Pantauan lapangan, hampir sebagian besar pengecer di Kota Selatpanjang tutup dan tak beroperasi akibat kehabisan stok BBM. Kondisi tersebut diduga akibat stok premium di dua APMS lainnya yakni PT. Bumi Meranti Sejahtera dan PT. Tujuh Saudara Sejahtera masih kosong.

"Untuk dua APMS lainnya yakni PT. Bumi Meranti Sejahtera dan PT. Tujuh Saudara Sejahtera, stok premium akan tiba sekitar tanggal 30 Maret dan 07 April 2019 mendatang dengan kuota sekitar 195 KL," terang Ade Suhartian.

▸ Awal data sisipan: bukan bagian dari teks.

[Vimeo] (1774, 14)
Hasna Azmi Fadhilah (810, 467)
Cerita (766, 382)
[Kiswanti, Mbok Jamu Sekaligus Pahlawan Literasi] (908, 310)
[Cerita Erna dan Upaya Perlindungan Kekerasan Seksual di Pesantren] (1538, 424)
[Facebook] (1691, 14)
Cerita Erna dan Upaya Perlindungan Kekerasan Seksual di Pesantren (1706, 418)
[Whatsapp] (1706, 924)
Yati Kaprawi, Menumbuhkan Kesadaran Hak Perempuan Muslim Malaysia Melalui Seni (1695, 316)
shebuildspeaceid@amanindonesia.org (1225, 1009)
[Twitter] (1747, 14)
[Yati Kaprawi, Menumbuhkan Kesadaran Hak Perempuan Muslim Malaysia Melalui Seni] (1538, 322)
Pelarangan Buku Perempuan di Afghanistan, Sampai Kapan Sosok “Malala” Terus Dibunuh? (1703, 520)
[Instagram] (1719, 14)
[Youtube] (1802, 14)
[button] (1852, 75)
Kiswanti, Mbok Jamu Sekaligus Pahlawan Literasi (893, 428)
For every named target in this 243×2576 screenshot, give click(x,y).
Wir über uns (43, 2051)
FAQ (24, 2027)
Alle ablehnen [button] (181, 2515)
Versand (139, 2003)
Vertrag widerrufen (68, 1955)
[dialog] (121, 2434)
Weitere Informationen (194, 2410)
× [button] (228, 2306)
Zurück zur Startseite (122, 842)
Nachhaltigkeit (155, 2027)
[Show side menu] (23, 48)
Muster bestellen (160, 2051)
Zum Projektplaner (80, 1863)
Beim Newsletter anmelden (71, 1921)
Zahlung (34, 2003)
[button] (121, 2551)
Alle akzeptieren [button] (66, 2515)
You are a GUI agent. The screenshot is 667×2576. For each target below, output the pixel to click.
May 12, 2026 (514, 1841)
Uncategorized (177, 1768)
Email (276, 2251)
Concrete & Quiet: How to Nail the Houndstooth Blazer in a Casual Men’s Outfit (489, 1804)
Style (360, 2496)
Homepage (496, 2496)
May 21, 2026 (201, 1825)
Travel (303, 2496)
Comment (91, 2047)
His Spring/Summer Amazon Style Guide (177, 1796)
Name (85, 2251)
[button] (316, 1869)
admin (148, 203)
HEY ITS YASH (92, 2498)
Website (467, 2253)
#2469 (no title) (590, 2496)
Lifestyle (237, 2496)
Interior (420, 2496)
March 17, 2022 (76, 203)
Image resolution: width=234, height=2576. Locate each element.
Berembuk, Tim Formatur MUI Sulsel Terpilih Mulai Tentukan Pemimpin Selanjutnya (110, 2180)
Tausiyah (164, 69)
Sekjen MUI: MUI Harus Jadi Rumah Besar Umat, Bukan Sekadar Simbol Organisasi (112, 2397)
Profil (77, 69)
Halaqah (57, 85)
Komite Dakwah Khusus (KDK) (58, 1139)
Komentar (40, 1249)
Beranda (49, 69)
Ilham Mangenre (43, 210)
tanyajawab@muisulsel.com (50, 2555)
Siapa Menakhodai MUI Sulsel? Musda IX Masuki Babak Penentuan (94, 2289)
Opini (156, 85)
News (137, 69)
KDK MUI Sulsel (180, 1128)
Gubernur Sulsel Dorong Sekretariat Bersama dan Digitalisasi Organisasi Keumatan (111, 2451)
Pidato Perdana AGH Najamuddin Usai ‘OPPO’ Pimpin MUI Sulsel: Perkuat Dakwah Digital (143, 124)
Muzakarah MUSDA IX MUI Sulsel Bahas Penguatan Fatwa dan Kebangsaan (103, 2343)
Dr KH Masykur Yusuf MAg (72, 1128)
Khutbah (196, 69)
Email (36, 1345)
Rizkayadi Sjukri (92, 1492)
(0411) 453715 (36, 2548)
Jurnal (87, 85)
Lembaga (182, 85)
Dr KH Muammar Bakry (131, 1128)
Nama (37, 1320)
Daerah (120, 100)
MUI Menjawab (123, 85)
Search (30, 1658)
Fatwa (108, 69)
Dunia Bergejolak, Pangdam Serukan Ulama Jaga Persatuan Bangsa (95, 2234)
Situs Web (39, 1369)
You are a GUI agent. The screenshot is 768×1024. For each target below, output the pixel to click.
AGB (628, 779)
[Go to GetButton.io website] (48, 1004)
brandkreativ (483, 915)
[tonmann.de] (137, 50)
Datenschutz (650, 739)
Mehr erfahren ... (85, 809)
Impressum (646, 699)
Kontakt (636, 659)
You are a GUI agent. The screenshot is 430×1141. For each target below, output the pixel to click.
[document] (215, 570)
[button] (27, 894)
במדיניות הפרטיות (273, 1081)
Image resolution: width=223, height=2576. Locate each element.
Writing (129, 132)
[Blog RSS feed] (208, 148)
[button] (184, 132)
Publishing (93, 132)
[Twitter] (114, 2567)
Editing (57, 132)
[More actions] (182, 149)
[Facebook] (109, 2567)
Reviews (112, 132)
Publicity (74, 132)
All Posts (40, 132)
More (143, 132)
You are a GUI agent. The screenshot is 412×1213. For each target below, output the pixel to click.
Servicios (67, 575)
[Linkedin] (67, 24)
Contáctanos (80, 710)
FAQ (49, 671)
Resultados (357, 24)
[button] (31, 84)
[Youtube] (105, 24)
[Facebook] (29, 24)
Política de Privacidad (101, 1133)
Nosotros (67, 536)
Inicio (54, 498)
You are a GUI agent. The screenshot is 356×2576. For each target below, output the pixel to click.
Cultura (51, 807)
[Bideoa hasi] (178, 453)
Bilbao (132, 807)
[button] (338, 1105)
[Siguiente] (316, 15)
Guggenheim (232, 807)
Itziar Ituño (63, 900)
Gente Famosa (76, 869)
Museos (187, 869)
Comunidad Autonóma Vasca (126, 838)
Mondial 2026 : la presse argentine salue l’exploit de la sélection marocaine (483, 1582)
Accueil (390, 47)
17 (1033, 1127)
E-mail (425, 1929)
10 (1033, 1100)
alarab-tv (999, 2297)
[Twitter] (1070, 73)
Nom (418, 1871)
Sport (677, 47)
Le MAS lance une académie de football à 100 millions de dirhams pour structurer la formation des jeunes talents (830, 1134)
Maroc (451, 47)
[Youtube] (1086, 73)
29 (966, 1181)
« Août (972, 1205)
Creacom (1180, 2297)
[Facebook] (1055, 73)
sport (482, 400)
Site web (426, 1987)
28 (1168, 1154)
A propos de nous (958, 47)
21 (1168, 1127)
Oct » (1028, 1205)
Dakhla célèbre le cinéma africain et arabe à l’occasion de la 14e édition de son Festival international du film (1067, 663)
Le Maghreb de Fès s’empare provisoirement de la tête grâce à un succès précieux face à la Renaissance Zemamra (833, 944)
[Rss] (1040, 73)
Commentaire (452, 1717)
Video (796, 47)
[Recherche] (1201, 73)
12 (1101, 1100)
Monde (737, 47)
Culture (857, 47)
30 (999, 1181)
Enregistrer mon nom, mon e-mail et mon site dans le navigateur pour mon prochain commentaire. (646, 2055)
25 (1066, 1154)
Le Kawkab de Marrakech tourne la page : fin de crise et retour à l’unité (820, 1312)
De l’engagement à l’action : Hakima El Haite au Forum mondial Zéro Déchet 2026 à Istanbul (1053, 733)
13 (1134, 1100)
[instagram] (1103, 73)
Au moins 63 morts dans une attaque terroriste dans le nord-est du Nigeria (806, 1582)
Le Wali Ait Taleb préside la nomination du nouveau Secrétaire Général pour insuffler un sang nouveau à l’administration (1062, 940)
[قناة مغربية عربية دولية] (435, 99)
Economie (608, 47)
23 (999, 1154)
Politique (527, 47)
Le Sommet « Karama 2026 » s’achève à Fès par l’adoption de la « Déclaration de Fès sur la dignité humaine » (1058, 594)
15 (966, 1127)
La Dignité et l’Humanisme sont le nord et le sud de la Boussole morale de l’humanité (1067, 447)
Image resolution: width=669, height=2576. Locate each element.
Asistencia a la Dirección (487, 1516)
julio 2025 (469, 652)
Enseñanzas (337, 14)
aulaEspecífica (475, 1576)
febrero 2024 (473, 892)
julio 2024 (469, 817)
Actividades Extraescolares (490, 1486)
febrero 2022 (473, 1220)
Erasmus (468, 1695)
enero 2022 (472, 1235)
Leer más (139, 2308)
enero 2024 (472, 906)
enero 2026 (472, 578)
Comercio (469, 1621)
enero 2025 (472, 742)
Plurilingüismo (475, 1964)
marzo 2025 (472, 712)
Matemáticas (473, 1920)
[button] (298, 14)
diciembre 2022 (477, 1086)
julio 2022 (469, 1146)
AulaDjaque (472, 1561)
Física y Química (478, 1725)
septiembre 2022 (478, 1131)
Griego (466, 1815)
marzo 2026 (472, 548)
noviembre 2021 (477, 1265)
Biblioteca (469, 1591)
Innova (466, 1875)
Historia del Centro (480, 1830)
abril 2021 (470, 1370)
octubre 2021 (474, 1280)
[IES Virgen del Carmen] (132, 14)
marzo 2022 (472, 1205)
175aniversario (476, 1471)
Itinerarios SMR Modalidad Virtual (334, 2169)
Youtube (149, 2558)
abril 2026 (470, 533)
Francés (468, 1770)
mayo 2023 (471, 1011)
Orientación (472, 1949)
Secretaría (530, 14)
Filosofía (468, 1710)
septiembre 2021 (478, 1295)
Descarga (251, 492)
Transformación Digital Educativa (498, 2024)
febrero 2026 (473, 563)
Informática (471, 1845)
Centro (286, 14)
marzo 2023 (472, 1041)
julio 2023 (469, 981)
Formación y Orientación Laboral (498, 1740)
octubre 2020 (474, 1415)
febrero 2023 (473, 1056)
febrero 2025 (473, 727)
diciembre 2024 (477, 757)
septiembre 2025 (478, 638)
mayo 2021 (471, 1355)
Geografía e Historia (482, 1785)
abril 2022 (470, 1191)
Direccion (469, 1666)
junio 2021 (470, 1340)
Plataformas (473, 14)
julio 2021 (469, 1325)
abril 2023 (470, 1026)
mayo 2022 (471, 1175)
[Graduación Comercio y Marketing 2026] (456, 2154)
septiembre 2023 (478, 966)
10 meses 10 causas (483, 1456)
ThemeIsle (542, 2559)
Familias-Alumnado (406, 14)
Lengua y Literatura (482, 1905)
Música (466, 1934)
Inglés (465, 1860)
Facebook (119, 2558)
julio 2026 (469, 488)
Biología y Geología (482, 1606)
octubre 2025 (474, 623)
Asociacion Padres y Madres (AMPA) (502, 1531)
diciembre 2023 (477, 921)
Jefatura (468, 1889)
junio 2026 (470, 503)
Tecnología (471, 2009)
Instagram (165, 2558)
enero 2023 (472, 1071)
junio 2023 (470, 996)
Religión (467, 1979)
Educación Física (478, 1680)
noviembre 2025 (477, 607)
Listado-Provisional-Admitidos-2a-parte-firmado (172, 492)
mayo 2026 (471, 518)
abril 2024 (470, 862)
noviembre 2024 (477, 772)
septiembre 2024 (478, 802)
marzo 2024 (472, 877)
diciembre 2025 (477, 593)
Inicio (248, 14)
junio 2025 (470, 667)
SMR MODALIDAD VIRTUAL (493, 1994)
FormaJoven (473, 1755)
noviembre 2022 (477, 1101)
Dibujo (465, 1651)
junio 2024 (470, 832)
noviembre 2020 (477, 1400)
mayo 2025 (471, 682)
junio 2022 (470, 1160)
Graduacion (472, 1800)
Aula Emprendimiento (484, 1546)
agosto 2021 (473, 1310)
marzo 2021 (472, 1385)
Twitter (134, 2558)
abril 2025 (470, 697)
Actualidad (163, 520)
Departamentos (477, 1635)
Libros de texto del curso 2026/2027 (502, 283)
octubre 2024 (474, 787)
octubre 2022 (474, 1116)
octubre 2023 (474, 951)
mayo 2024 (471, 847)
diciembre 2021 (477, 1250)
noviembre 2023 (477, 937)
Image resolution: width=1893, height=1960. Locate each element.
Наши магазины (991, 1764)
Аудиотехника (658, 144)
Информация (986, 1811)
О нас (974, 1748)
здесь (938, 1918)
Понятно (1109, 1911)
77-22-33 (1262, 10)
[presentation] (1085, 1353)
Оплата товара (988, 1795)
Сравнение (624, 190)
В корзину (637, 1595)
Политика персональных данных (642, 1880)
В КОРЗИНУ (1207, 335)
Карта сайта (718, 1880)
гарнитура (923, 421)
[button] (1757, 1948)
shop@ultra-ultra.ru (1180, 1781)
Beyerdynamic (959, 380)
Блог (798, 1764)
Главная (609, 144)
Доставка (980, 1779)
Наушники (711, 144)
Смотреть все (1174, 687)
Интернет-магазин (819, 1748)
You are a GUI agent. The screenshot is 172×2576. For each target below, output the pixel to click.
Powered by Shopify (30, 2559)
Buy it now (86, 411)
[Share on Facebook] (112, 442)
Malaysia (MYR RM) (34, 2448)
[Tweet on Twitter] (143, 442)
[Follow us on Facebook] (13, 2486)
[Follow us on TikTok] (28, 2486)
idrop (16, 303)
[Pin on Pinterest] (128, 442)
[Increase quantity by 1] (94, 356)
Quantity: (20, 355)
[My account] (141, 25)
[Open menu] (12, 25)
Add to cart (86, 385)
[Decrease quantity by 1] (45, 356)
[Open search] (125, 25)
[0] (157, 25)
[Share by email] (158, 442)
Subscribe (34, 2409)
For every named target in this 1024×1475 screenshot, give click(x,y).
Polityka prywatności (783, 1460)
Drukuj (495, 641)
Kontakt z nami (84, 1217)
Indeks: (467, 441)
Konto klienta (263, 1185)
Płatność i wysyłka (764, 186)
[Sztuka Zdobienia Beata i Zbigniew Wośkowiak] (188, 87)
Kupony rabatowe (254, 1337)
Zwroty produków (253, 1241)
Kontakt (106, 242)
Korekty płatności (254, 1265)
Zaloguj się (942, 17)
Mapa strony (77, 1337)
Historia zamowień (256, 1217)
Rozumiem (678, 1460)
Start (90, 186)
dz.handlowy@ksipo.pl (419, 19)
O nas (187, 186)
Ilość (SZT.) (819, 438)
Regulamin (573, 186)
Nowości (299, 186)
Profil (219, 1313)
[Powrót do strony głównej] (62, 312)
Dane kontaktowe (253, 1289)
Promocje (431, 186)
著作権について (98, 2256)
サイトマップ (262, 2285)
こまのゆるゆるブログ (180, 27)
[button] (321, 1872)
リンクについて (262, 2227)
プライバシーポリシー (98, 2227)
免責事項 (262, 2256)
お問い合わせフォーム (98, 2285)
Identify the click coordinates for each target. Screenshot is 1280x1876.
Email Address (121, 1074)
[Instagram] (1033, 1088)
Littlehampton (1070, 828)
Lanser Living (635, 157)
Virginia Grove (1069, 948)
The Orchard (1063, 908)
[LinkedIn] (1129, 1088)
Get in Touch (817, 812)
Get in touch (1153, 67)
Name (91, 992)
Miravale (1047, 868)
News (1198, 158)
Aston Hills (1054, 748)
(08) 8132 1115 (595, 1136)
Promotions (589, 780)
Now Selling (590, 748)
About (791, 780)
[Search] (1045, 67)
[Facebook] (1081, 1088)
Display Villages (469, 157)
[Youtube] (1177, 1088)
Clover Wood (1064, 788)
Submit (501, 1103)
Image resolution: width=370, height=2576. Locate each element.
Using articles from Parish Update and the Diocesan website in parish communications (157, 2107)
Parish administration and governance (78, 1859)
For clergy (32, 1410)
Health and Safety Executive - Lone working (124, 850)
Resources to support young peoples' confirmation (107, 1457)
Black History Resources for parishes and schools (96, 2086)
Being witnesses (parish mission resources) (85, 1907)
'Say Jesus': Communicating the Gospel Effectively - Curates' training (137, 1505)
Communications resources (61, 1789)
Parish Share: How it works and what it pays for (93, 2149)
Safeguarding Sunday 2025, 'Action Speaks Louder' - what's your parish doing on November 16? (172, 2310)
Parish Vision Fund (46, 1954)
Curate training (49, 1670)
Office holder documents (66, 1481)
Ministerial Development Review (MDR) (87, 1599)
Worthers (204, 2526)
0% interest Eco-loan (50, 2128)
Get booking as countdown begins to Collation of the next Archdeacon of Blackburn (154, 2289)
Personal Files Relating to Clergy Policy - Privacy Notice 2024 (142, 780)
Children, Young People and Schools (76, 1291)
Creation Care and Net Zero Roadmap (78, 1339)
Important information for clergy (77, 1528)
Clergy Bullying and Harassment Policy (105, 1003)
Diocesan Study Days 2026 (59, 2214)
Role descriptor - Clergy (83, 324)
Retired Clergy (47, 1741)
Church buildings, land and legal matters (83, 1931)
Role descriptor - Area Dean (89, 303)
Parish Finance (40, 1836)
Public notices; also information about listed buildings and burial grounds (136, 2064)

Senada dengan Disdagprinkop-UKM, pihak SPBU Alahair, mengaku tidak terjadi kelangkaan BBM jenis premium.

"Jika seperti hari biasa, stok yang ada saat ini mampu bertahan hingga satu minggu kedepan", terang pengelola SPBU Alahair, Aguan.

Peningkatan antrian diakuinya telah terjadi sejak Selasa sore. Meski stok tersedia, namun ia juga tak menampik telah terjadi kendala pada distribusi, akibat rusaknya armada pengangkut BBM.

"Mobil pengangkut BBM kita mengalami kerusakan dan sedang dalam perbaikan," ujar Aguan.

Hingga Kamis (28/3), SPBU Alahair masih melayani warga yang mengantri untuk mendapatkan premium. Pihak SPBU juga harus memaksimalkan armada lainnya untuk mendistribusikan premium dari Pelabuhan Dorak menuju SPBU, agar bisa melayani masyarakat. (Humas/006).